DescriptorMatcher reports good matches even when object is not in the scene
I'm trying to detect a known object by comparing the current frame in a video against pre-stored feature descriptors. My thought is to match the features of the current frame against the prestored features, and report a positive detection when the number of good features is above some threshold.
This, however, doesn't seem to work because DescriptorMatcher
will always report a certain fixed number of matches regardless of whether the object is actually in the scene. Even though I use a pretty conventional filtering approach to keep the top x number of good matches, it's still a metric that's relative to the current frame.
Is there something like goodness of match from DescriptorMatcher
that I can potentially use as a hard threshold? Is there a better approach to this? I have used Bag of Words before but it seems a bit overkill for the problem at hand, also it's a bit too computational exhaustive for my needs. Any suggestions/tips/pointers would be appreciated.

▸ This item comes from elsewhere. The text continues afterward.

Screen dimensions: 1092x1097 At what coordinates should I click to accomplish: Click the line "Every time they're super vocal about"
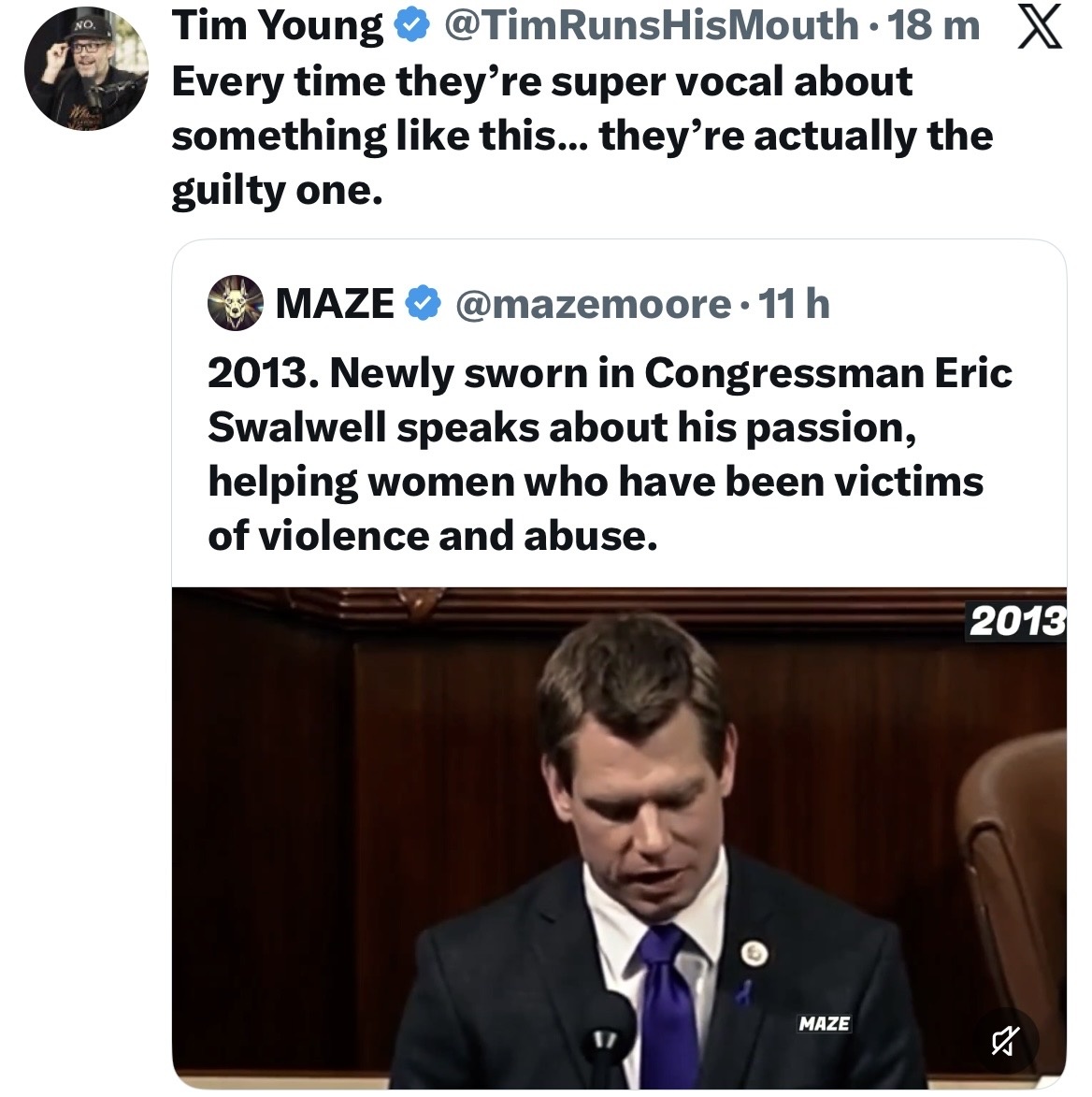tap(541, 82)
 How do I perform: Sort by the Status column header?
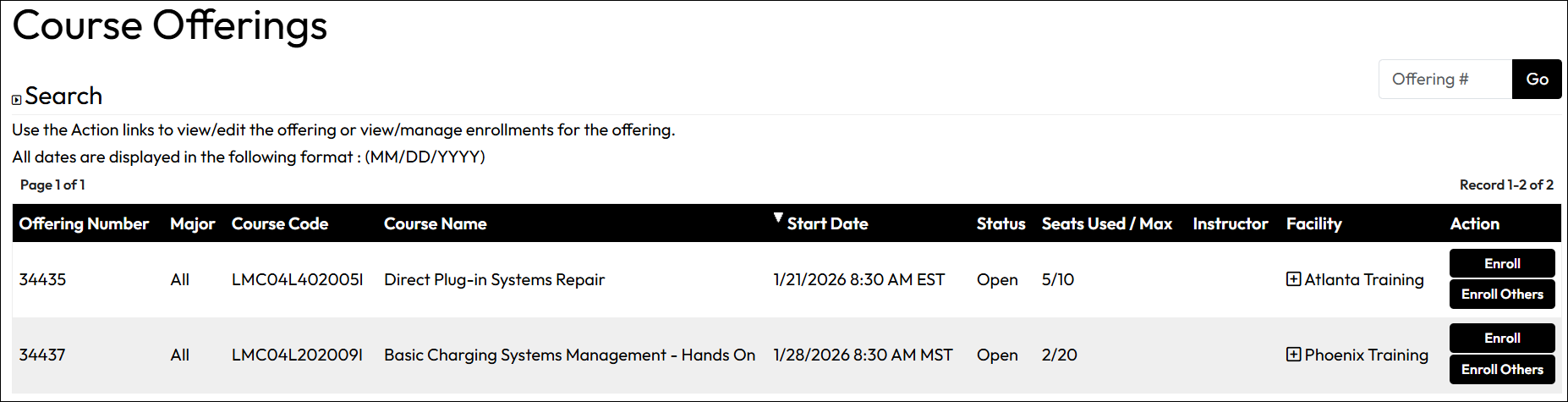coord(1001,224)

ImageDescriptor imageDescriptor = null;
imageDescriptor = ImageDescriptor.fromJson(jsonMetadata);
Mat storedDescriptors = imageDescriptor.getFeatureDescriptors(); // prestored features
FeatureDetector featureDetector = FeatureDetector.create(FeatureDetector.ORB);
DescriptorExtractor descriptorExtractor = DescriptorExtractor.create(DescriptorExtractor.ORB);
DescriptorMatcher descriptorMatcher = DescriptorMatcher.create(DescriptorMatcher.BRUTEFORCE_HAMMING);
MatOfKeyPoint keyPoints = new MatOfKeyPoint();
featureDetector.detect(rgba, keyPoints); // rgba is the image from current video frame
MatOfDMatch matches = new MatOfDMatch();
Mat currDescriptors = new Mat();
descriptorExtractor.compute(rgba, keyPoints, currDescriptors);
descriptorMatcher.match(descriptors_scene, storedDescriptors, matches);
MatOfDMatch good_matches = filterMatches(matches); // filterMatches return the matches that have a distance measure of < 2.5*min_distance
if(good_matches.rows()>threshold)
return true;
return false;
it's a commorn misunderstanding, but descriptor-matching does not know anything about objects.
it just tries to find corresponding keypoints between 2 views of a scene,
in other words, to detect a certain kind of object, - this might be the wrong idea.